I am trying to generate some heatmaps for my RNA seq dataset but struggling to work out how to calculate the z score. Can anyone give me any pointers on how to calculate please. I have;
Gene_DE.txt file which includes; baseMean, logFC, lfcSE, stat, pvalue and FDR.
Also have featureCounts .txt which includes length and count data.
Any pointers would be amazing! Thank you
Thank you for your kind reply. I am using DESeq2, I will have a go with this! Thank you!
thank you ATpoint! I followed your post and I did get the scaled Z matrix. However, I failed to generate a heatmap from the Z matrix with code
pheatmap(Z, clustering_distance_rows = "correlation", clustering_distance_cols = "manhattan")
. The error message is that "Error in hclust(d, method = method) : NA/NaN/Inf in foreign function call (arg 10)". It seems in the Z matrix there are many rows with NA/NaN/Inf.
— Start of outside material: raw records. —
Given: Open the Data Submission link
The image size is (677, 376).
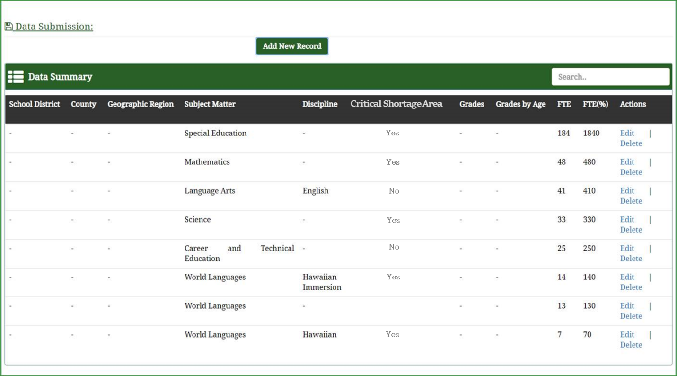Looking at the screenshot, I should click(x=54, y=27).
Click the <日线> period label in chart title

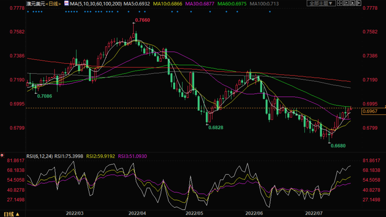53,4
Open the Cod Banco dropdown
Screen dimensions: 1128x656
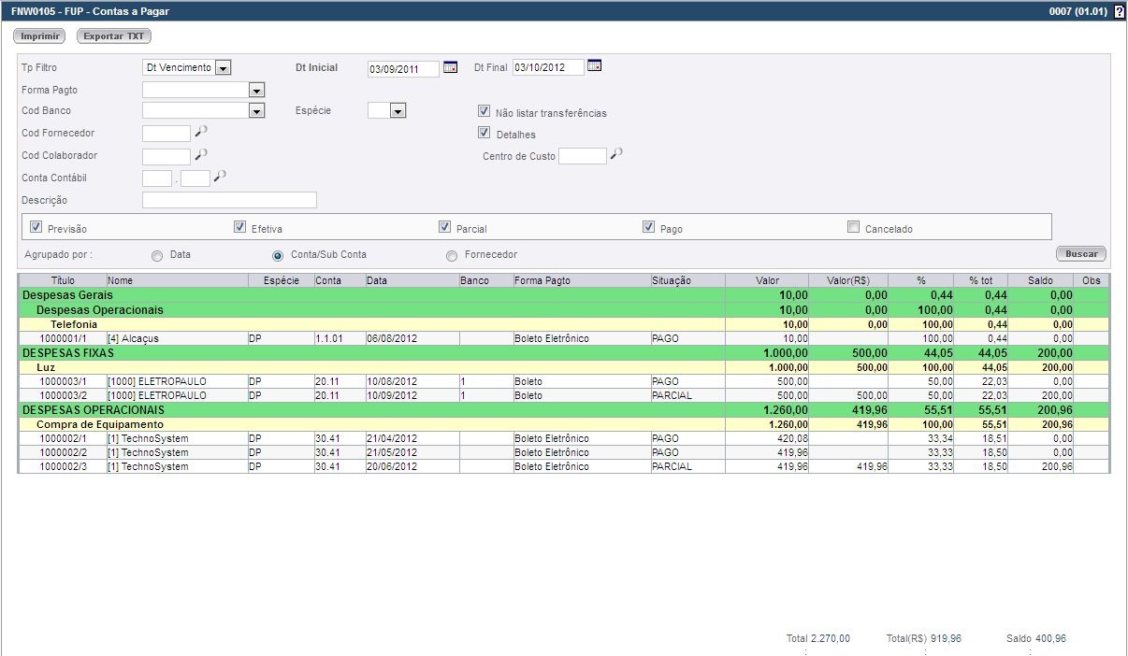257,111
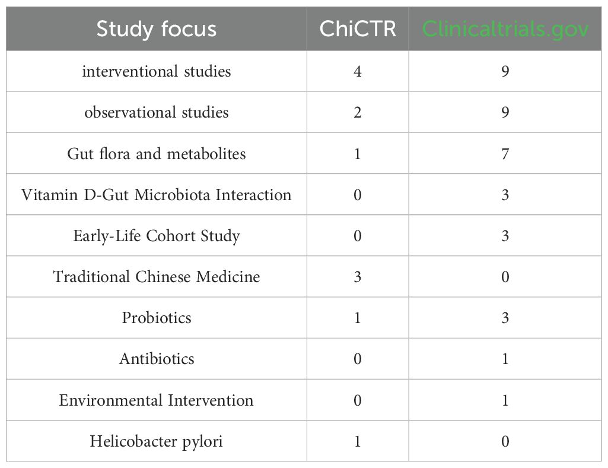Click the 'Early-Life Cohort Study' row label

point(157,236)
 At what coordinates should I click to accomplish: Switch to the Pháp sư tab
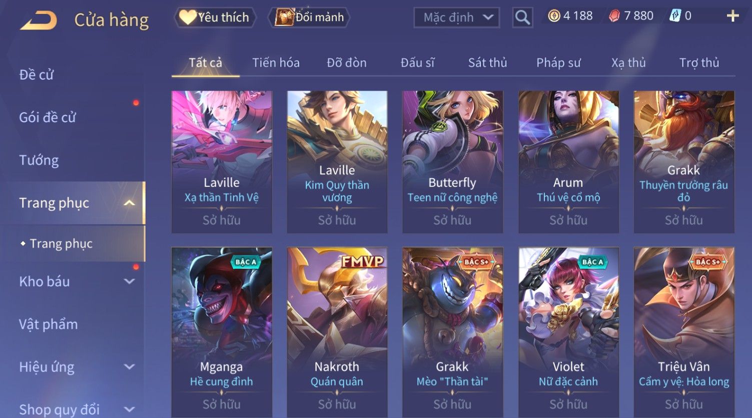558,63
I wonder if you have good suggestions to remove the NA/NaN/Inf from the rows of Z matrix? Is it better to remove these rows first from dds and then do the vst transformation and Z sacling?You probably have NaNs in there because some rows had the same value so Z goes NaN. Remove them, e.g. with
complete.cases()
Thank you very much ATpoint! I followed your suggestions and use
complete.cases()
to remove NaN from the Z matrix, and now the pheatmap works! It seems to me that the heatmap generated from the Z matrix contains all the genes, is there a way to generate a heatmap so that only part of the genes (say top 100 genes ranked with the lowest P-value)? I guess I need to first generate a Z matrix with only the preferable genes.Thank you for posting. I was searching for an answer on whether it is appropriate to use transformed counts to calculate Z-Score. I assume that rlog and vst transformed counts can both be used as input for the Z-Score calculation?
Yes, they're good and commonly-used choices as a) they're properly normalized and b) on log2 scale. By the way, my answer uses vst actually if you look closely.